Eu deveria ter entre 16 e 17 anos quando bati os olhos numa tela da Frida Kahlo pela primeira vez. Era uma tarde vadia pós escola e eu estava com um amontoado de revistas no colo para serem lidas enquanto o tempo passava e minhas obrigações estudantis ficavam de escanteio. A revista era da minha mãe e eu costumava lê-la para me sentir madura. Do horóscopo às matérias sobre sexo. Eu queria saber como uma mulher mais velha enxergava o mundo. Obviamente as lentes que as revistas mostravam nem sempre eram legais, mas isso não vem ao caso.
A matéria que falava da Frida tinha como tema mulheres a frente dos seus tempos. Isso por si só já me atraiu. Antes de qualquer texto introdutório havia um dos auto-retratos de Frida tomando a página inteira. Lembro de ter ficado uns 2 minutos olhando fixo para os olhos daquela mulher que até então eu nunca tinha ouvido falar, a não ser na música da Adriana Calcanhoto. O texto tratava em linhas breves sobre uma história triste e forte de uma mulher mexicana que amou demais, sofreu demais, sentiu demais. Engoli cada linha e voltei para tela. Mais uns 3 minutos de hipnose querendo entender aquela pessoa tão extraordinária e feminina, seus sentimentos, suas dores. Destaquei a matéria da revista e guardei no meu então diário confidencial. Me apaixonei por Frida instantaneamente e sabia que a partir daquele dia ela não sairia mais de mim.
No outro dia bati ponto na biblioteca da escola tentando achar algum livro, biografia, recorte de revista, qualquer coisa a mais sobre minha nova paixão. Nada. O bibliotecário nem sabia de quem se tratava. Meus amigos também não conheciam e a única saída foi entrar numa lan house - na época eu não tinha computador em casa e era feliz mesmo assim - e pesquisar. A paixão virou amor. Quando ganhei meu primeiro salário consistente comprei o diário e mais uns 4 livros dela. Moram na minha prateleira e são meus tesouros ,a herança mais querida que eu deixarei para alguém.
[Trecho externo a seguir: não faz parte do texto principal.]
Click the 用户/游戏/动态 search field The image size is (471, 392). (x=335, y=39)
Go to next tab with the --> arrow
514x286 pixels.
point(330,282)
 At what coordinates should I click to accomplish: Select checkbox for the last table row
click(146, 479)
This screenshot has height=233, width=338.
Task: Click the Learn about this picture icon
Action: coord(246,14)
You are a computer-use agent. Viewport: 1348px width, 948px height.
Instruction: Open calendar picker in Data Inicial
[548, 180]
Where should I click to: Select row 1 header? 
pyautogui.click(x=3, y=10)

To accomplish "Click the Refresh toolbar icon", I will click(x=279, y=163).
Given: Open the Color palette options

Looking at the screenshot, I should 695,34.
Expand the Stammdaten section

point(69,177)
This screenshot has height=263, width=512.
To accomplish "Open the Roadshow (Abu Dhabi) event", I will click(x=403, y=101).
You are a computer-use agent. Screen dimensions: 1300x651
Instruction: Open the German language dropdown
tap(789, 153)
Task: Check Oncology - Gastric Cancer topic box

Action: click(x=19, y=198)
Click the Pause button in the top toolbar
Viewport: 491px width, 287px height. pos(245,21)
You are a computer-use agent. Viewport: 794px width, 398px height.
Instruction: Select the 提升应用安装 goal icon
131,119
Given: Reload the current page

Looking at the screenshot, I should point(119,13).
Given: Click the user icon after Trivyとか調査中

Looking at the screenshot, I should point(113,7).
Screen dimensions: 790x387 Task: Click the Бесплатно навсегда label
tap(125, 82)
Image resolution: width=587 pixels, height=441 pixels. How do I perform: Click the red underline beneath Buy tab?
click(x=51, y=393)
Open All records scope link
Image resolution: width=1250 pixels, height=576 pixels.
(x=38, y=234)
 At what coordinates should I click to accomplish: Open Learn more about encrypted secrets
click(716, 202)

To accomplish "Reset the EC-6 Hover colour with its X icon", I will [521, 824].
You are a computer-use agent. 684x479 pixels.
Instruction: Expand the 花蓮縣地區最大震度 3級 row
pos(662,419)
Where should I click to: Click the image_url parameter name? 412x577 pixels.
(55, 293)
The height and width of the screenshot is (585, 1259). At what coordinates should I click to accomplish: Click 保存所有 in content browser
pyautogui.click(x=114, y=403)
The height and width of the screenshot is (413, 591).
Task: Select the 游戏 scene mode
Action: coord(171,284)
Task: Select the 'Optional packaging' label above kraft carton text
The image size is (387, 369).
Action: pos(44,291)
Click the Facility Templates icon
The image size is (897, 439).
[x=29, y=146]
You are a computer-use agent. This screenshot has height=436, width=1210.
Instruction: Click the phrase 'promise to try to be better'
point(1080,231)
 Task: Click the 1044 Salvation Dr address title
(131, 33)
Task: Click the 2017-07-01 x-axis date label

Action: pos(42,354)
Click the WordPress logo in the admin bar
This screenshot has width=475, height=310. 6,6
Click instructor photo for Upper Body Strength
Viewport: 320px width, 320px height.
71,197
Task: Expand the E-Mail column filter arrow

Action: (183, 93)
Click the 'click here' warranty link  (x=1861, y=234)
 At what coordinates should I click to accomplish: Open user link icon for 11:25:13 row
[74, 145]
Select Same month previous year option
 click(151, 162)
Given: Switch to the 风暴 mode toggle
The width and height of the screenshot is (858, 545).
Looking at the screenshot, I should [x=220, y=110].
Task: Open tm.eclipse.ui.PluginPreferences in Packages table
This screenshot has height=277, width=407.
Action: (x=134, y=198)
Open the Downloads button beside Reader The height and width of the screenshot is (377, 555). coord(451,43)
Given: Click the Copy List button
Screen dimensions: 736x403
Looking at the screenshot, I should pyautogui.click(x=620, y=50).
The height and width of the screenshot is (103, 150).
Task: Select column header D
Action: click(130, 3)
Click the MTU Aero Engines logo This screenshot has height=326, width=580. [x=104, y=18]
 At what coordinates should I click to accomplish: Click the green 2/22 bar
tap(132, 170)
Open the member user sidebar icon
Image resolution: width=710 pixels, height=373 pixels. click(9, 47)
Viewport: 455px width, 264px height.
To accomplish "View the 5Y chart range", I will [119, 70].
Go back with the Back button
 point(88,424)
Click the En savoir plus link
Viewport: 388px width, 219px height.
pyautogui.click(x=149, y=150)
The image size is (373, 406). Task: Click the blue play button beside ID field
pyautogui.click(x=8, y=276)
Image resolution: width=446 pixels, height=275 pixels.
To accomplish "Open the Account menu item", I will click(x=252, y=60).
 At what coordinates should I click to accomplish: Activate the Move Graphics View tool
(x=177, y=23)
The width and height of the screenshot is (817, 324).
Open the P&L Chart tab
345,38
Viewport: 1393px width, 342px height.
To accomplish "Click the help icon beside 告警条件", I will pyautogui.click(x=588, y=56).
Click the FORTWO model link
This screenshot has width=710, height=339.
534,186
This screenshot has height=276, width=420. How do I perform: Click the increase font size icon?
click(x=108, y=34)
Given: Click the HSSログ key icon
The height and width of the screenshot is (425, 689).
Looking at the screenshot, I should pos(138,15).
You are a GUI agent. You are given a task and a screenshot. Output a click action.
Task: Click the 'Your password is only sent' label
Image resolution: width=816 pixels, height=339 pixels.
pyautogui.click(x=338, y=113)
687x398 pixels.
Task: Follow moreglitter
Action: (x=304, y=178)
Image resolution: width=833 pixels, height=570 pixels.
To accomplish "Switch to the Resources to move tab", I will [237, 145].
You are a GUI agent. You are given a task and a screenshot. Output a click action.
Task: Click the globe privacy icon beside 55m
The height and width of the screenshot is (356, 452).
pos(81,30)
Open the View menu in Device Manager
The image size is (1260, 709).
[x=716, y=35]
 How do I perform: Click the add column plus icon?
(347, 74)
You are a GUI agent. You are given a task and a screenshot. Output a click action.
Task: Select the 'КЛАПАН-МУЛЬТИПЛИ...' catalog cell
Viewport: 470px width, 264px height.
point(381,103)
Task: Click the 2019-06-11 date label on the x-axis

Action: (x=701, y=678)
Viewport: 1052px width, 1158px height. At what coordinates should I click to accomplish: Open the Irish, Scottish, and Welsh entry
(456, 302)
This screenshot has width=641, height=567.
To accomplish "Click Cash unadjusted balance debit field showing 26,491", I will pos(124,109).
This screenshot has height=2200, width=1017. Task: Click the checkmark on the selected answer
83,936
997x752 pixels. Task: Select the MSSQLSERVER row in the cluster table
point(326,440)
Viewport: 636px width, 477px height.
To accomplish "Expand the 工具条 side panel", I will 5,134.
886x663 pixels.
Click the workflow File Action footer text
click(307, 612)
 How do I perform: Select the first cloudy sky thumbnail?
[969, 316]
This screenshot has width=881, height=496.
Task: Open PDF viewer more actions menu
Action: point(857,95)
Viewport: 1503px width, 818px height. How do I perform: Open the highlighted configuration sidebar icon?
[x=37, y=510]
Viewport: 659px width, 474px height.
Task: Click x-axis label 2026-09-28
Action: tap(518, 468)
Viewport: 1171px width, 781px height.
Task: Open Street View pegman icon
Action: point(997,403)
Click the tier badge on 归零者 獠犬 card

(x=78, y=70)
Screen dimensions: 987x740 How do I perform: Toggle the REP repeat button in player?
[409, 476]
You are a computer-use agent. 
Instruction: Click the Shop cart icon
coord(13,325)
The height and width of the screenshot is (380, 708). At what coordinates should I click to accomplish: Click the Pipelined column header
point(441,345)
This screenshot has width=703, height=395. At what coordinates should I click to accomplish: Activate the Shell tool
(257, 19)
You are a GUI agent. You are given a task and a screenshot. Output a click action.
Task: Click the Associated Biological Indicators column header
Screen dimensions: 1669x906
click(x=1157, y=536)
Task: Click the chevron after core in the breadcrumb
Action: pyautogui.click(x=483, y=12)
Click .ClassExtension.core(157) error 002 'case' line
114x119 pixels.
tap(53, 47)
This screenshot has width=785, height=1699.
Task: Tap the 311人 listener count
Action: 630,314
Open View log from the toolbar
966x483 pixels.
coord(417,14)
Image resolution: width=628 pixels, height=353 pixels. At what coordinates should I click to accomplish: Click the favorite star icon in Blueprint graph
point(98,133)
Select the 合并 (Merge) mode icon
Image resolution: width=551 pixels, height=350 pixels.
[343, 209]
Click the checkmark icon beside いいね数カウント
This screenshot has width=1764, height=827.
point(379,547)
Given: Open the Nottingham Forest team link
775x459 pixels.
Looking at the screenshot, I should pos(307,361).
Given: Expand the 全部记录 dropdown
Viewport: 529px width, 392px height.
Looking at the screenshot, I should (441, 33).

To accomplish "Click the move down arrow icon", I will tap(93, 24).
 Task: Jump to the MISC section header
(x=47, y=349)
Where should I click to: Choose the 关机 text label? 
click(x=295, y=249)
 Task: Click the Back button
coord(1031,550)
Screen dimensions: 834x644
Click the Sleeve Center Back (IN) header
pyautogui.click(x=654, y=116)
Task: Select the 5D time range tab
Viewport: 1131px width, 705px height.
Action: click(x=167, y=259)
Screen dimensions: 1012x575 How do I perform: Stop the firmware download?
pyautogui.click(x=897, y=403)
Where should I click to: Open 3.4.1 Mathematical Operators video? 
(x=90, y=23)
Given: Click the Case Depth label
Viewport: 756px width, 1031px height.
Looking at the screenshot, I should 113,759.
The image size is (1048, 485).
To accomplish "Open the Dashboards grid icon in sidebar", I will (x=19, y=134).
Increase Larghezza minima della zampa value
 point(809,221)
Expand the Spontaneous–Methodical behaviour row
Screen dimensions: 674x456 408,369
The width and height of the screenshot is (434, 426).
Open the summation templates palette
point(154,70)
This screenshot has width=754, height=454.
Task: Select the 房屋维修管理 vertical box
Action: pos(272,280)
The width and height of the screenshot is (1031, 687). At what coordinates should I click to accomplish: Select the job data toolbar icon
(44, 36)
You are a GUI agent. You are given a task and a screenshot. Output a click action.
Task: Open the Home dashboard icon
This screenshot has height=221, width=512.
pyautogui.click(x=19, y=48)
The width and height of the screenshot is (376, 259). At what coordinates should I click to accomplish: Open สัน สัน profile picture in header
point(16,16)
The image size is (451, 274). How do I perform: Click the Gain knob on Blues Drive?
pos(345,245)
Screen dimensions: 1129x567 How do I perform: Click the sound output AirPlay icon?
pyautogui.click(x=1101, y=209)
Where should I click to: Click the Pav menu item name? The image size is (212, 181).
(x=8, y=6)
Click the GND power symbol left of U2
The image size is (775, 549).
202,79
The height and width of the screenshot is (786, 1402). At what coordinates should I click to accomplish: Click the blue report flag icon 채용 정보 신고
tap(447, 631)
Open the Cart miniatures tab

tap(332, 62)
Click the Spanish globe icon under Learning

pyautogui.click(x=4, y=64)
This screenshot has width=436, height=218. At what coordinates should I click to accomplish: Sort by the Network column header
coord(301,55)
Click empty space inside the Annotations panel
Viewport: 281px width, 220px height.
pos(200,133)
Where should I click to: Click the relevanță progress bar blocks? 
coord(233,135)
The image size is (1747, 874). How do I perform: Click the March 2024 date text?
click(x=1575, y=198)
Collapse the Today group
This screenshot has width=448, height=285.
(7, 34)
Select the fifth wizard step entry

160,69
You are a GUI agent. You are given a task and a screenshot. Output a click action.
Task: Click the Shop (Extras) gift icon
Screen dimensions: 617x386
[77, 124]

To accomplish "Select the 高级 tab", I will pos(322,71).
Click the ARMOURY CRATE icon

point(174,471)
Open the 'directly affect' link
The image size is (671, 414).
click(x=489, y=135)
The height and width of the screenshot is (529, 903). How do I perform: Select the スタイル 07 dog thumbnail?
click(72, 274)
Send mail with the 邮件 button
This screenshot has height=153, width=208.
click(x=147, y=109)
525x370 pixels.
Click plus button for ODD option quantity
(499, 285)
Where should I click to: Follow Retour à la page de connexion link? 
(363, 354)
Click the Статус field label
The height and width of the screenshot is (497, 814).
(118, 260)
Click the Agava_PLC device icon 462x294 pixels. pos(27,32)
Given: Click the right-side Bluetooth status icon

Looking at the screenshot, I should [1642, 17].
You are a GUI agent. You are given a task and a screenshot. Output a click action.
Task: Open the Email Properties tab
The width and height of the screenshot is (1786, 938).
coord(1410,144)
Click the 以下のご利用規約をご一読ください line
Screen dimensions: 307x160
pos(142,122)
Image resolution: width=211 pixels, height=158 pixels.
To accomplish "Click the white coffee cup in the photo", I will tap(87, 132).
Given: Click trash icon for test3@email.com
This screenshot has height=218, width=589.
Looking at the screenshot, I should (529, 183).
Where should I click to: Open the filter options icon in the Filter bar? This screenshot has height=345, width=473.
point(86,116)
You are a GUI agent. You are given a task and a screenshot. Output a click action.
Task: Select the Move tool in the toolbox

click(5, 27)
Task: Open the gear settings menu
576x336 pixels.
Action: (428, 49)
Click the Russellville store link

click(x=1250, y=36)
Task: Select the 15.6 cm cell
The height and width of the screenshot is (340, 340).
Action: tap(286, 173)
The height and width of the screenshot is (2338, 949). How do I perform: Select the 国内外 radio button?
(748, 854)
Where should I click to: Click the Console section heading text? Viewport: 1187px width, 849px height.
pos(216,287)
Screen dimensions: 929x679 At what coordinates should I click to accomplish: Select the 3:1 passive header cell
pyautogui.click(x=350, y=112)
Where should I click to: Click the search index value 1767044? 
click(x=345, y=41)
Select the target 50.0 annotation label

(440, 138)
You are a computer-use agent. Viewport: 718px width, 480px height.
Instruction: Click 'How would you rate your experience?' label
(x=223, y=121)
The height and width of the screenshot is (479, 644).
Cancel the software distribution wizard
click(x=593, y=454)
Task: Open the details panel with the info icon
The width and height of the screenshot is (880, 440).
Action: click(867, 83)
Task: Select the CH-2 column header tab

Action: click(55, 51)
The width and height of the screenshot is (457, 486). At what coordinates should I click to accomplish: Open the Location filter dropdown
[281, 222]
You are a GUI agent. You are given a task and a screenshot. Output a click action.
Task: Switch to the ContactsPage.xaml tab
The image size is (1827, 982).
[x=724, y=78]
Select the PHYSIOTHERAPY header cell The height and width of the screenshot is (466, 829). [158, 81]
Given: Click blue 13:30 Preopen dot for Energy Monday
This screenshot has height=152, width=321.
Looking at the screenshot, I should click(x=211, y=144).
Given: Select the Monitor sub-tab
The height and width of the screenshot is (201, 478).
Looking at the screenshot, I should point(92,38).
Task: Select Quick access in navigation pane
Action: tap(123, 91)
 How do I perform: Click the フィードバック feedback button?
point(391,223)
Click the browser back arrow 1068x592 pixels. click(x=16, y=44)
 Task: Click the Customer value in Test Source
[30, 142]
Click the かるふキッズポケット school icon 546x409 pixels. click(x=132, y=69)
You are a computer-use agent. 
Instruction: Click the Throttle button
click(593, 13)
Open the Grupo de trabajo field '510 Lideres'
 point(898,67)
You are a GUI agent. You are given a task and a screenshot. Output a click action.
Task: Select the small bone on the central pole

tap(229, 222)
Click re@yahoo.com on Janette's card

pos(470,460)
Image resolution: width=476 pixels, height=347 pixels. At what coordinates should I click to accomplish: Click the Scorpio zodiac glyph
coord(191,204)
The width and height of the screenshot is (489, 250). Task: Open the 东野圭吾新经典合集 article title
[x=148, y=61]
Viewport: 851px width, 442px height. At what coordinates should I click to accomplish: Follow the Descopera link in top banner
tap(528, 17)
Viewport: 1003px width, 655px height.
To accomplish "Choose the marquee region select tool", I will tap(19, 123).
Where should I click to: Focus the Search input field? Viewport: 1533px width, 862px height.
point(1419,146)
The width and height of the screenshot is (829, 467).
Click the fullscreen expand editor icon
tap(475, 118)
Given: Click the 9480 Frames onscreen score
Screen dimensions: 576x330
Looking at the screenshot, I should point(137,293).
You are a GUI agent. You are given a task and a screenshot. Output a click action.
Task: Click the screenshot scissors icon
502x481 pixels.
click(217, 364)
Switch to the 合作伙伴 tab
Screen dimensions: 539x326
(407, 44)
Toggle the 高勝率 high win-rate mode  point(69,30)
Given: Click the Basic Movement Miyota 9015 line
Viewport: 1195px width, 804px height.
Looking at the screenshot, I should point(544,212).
Costumo dizer que sou filha da mulher que usava longos vestidos coloridos, colares, argolas e flores na cabeça. A mulher que gargalhava pesado. Que dava amor vermelho-rubro em doses cavalares. Que bebia insanamente para curar a dor de um amor bandido. Que falava os mais pesados palavrões sem nenhum pudor. A mulher de estatura pequena que desafiava qualquer homem e que tinha na fala e no olhar um poder descomunal. Sou filha daquela que mesmo não podendo ter filhos sabia ser mãe. Nasceu mãe das pessoas que próximas a ela estavam. Frida adotava quem ela gostava com o calor que só um útero pode ter. Sou como ela.
Até hoje eu nunca amei um homem ,mas tenho certeza de que o dia em que isso acontecer terei nas veias o mesmo sangue quente que Frida tinha. A mesma forma desmedida e própria de querer bem a alguém que os olhos perceberam ser merecedor. Mesmo que depois o fel da desilusão deixe claro o contrário. Terei o mesmo despudor em falar sobre meu amor para que eu mesma e o mundo não esqueçam do que eu senti. Usarei batom vermelho para combinar com a cor que terei como cenário. Certamente jogarei algumas garrafas na parede para amenizar uma crise de ciúme. Exigirei lealdade, bem mais que fidelidade, mas não perdoarei toda e qualquer traição. Como Frida, como filha dela, darei o que de melhor tenho esperando receber o mesmo. Porque é de amor que essencialmente somos feitas. E só isso nos move. Só isso nos interessa.